TASK BRIEF: Format the data below as a Markdown table with the columns Row and Line, giving each non-blank line a row number. Leave the pictures out of the table.
==== RECORDS FOR THIS EXERCISE
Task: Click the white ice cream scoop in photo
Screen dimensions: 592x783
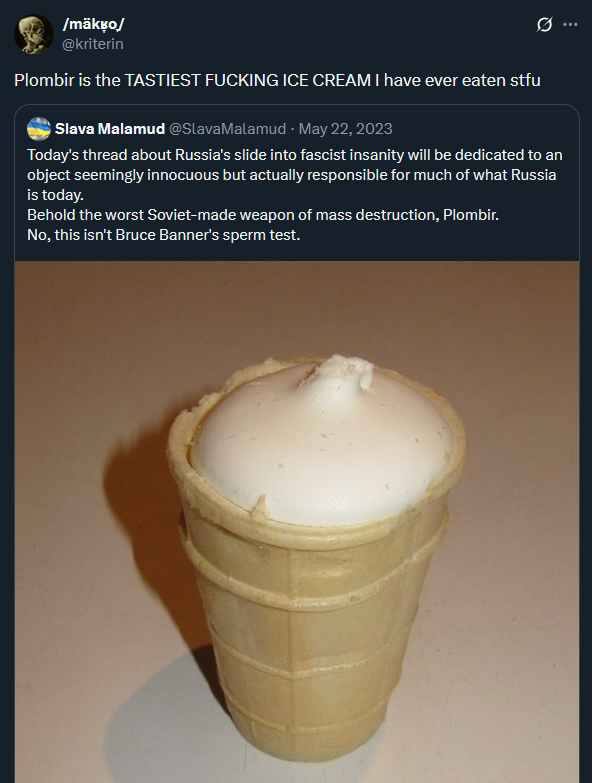Action: click(322, 444)
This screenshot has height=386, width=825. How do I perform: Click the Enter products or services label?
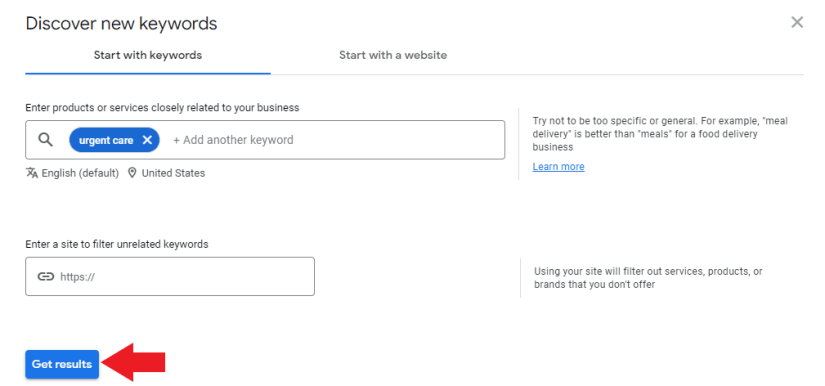tap(162, 108)
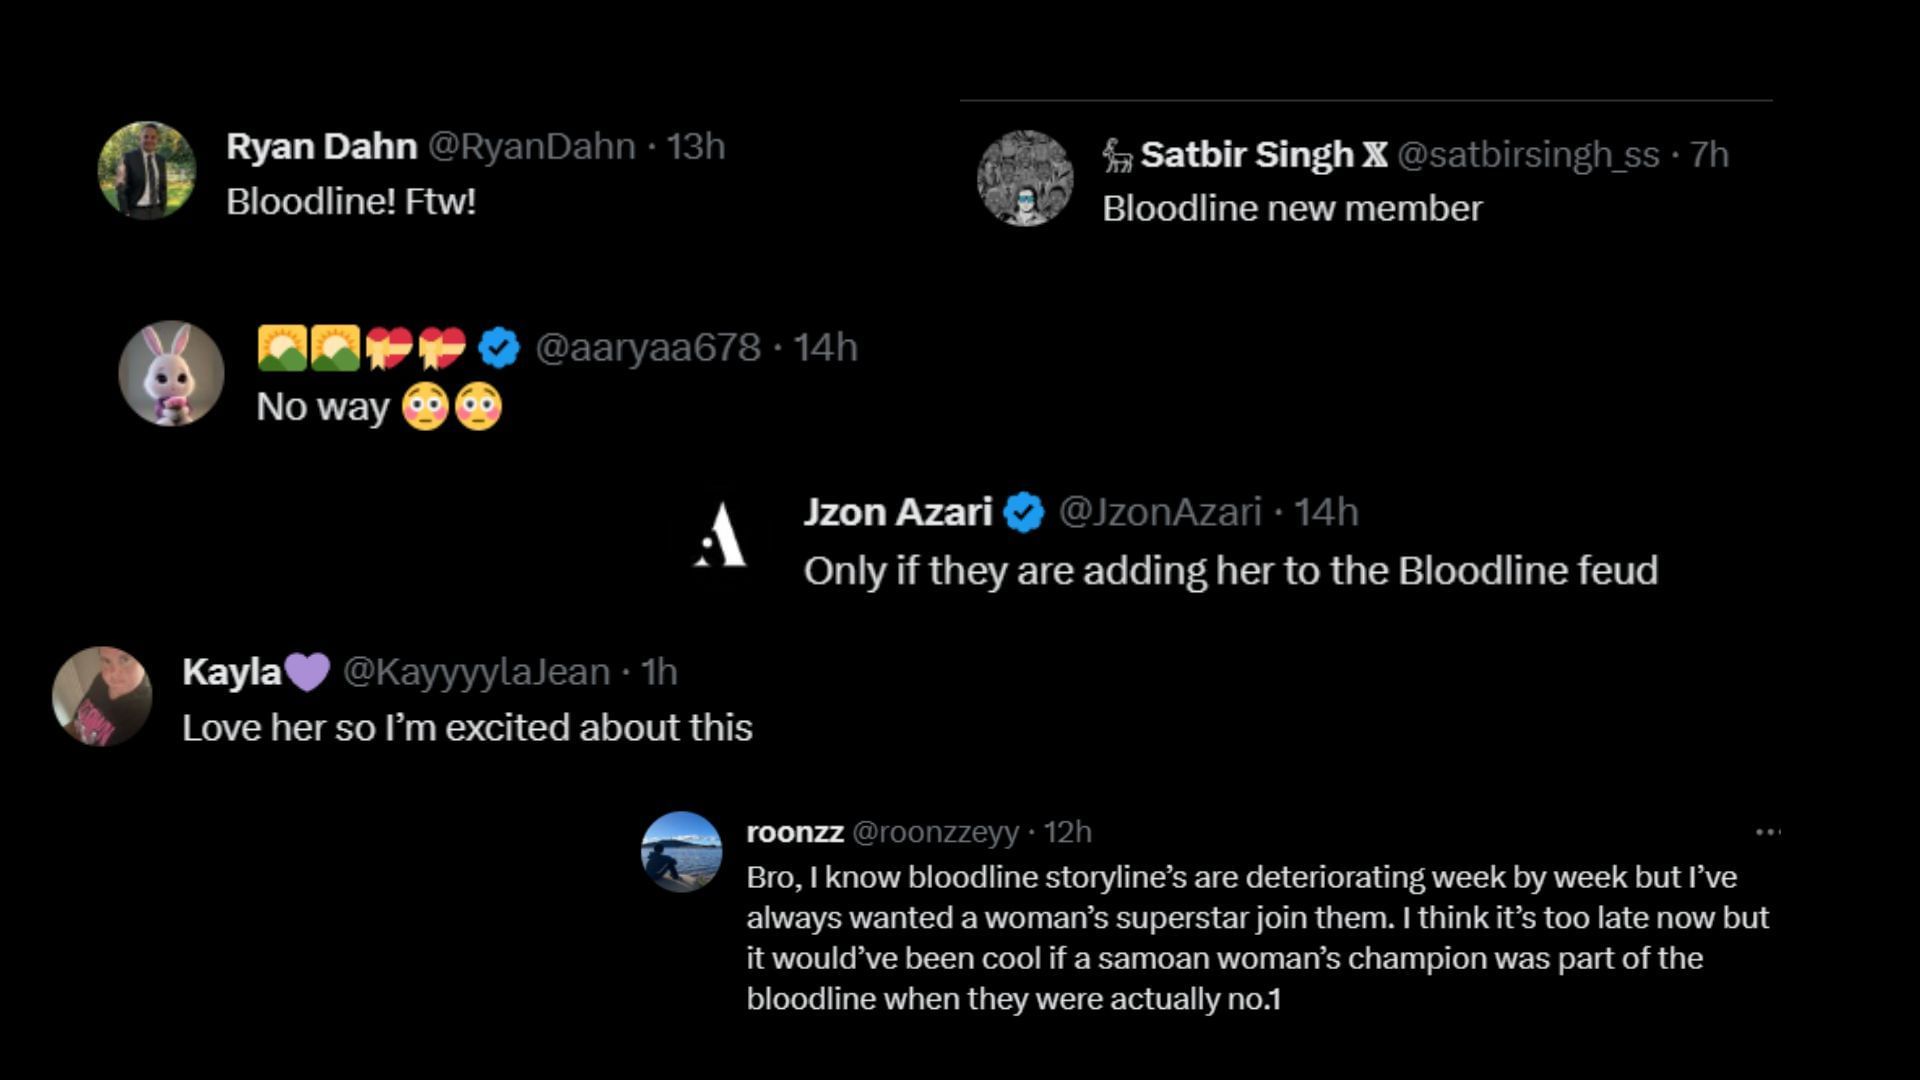Click the roonzz display name

tap(794, 832)
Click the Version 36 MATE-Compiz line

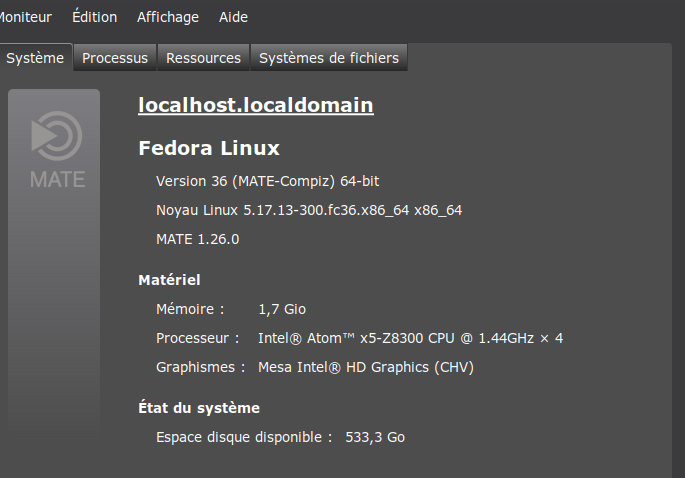(x=267, y=181)
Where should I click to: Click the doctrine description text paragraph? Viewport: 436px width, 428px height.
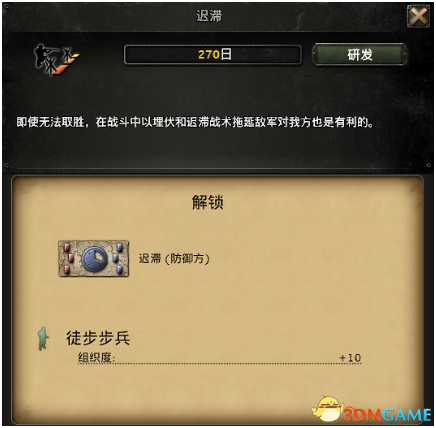(x=195, y=122)
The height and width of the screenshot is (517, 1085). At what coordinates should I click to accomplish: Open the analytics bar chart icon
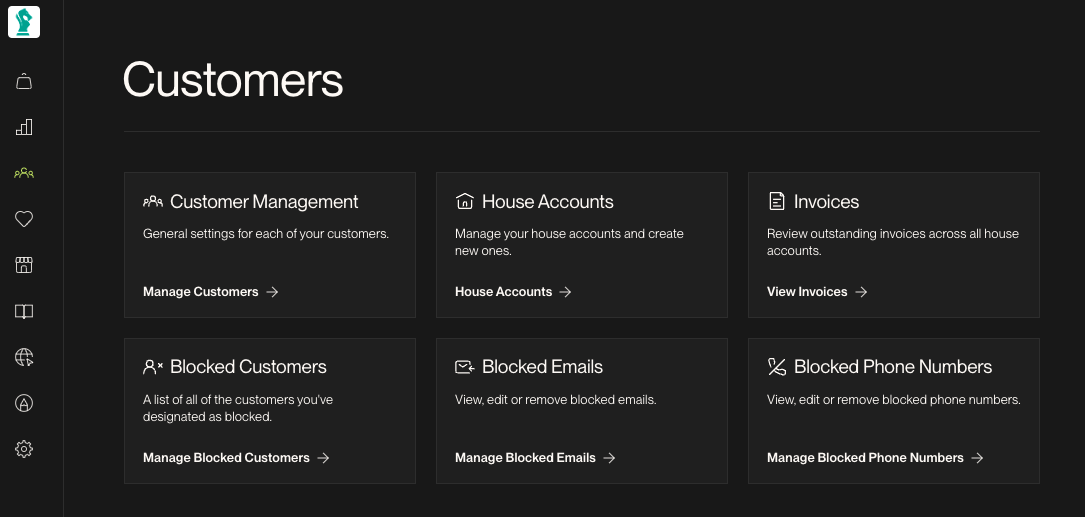24,127
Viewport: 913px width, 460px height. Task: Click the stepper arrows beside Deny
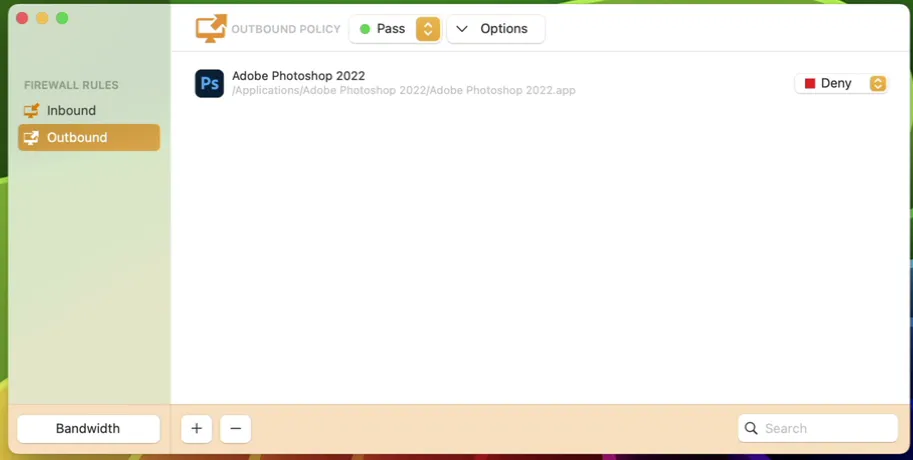point(878,84)
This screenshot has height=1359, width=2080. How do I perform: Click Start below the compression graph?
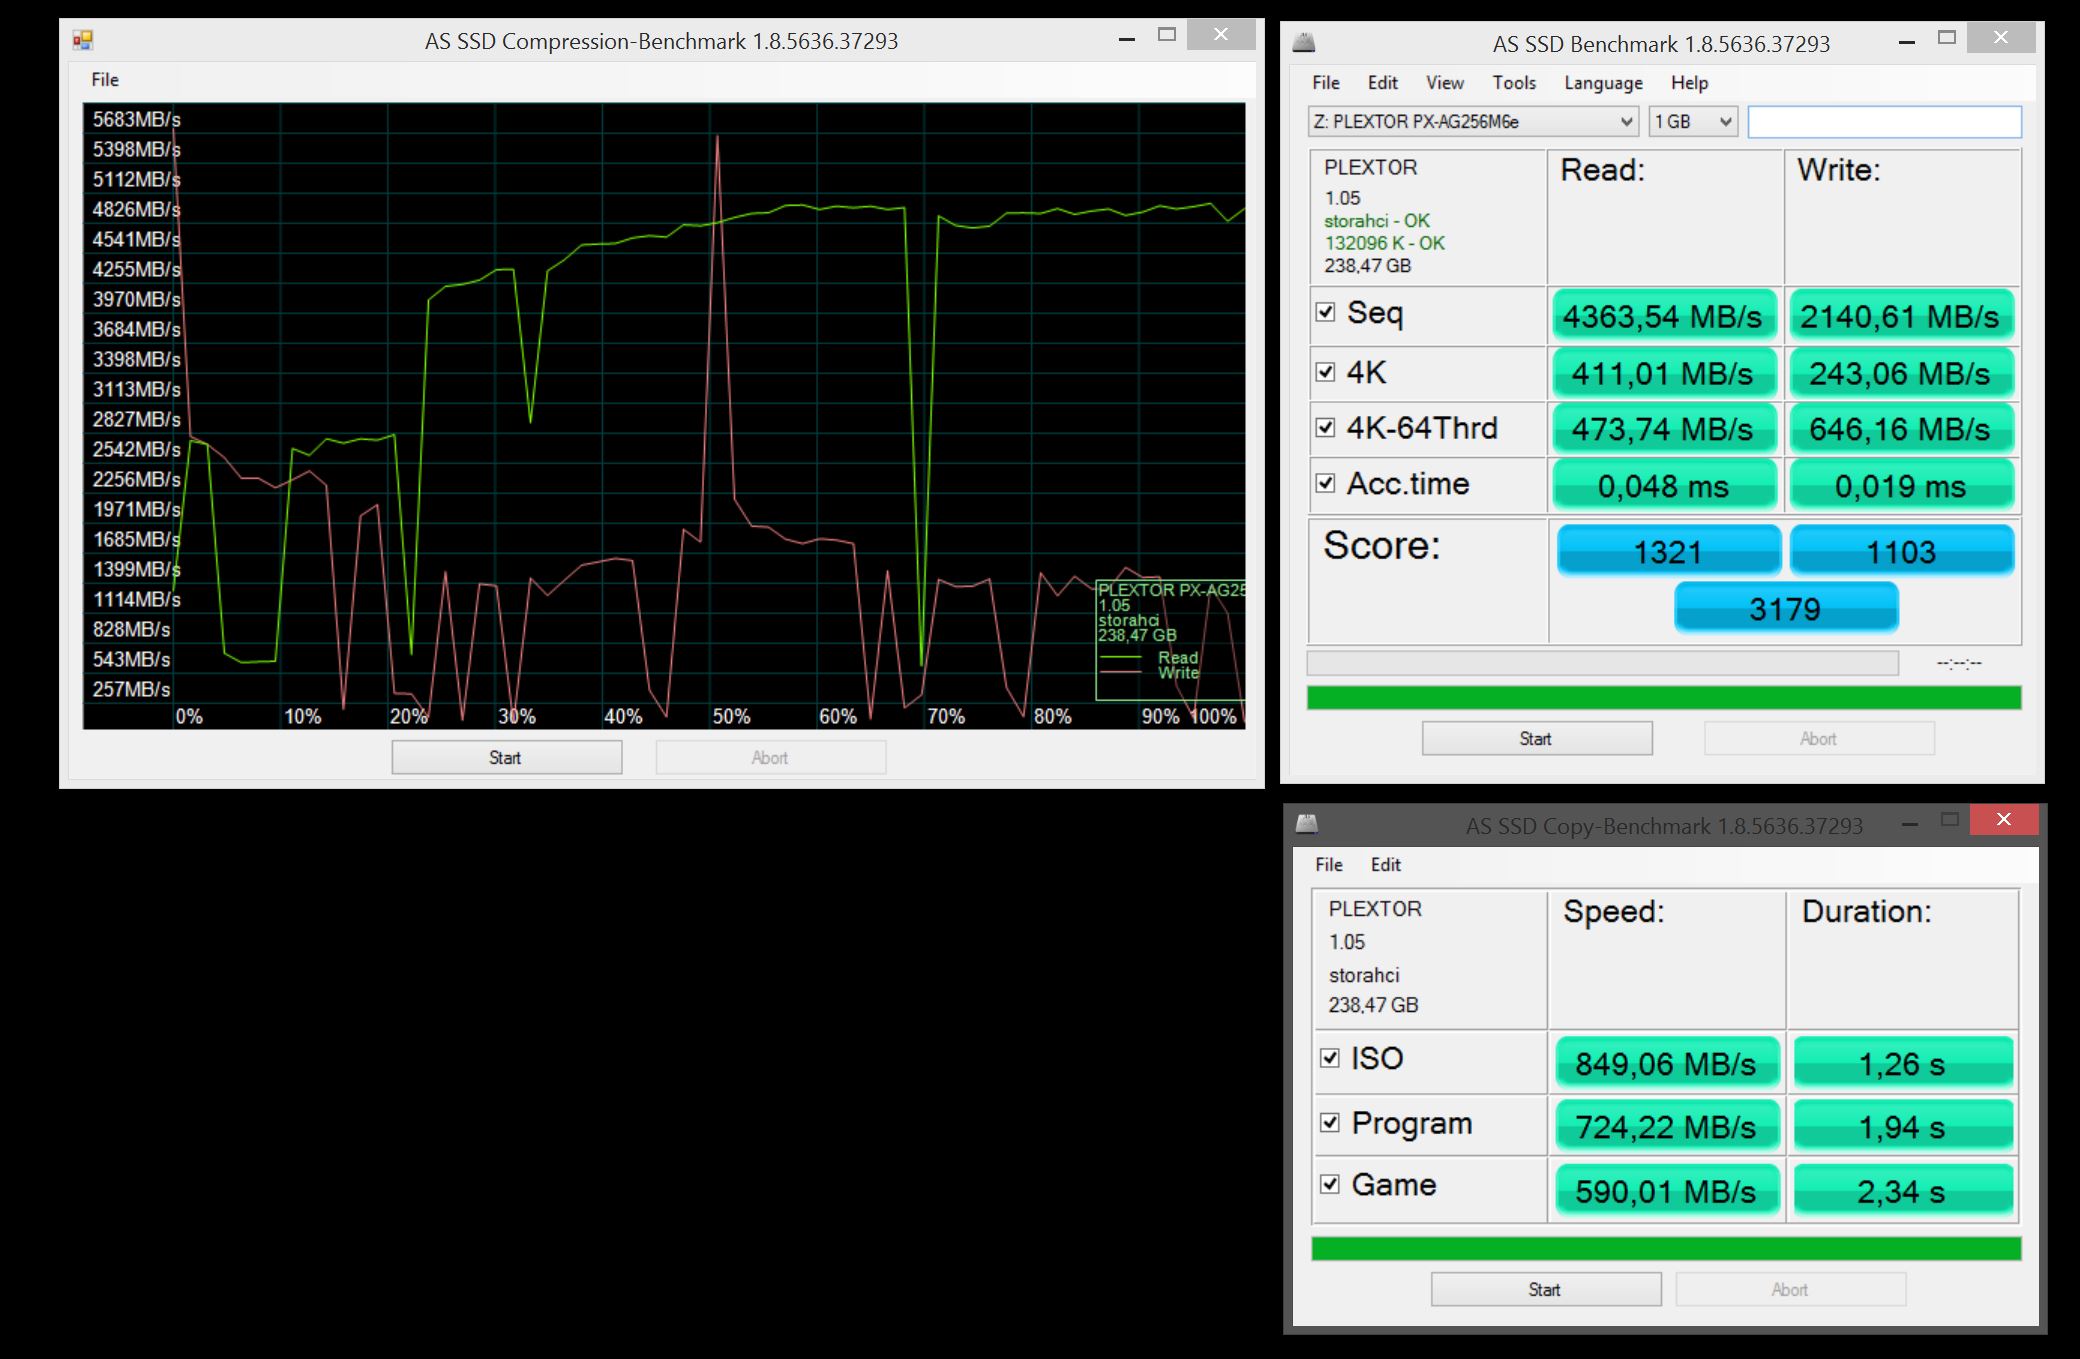click(506, 757)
========
SOLVED EXERCISE:
| Row | Line |
|---|---|
| 1 | Task: Click the white ice cream scoop in photo |
| 2 | Screen dimensions: 592x783 |
| 3 | Action: click(322, 444) |
| 4 | This screenshot has height=386, width=825. How do I perform: Click the Enter products or services label? |
| 5 | tap(162, 108) |
| 6 | Click the roonzz display name |
| 7 | tap(794, 832) |
| 8 | Click the Version 36 MATE-Compiz line |
| 9 | (x=267, y=181) |
| 10 | Where should I click to: Click the doctrine description text paragraph? Viewport: 436px width, 428px height. |
| 11 | (x=195, y=122) |
| 12 | The height and width of the screenshot is (517, 1085). At what coordinates should I click to accomplish: Open the analytics bar chart icon |
| 13 | 24,127 |
| 14 | Viewport: 913px width, 460px height. Task: Click the stepper arrows beside Deny |
| 15 | point(878,84) |
| 16 | This screenshot has height=1359, width=2080. How do I perform: Click Start below the compression graph? |
| 17 | click(506, 757) |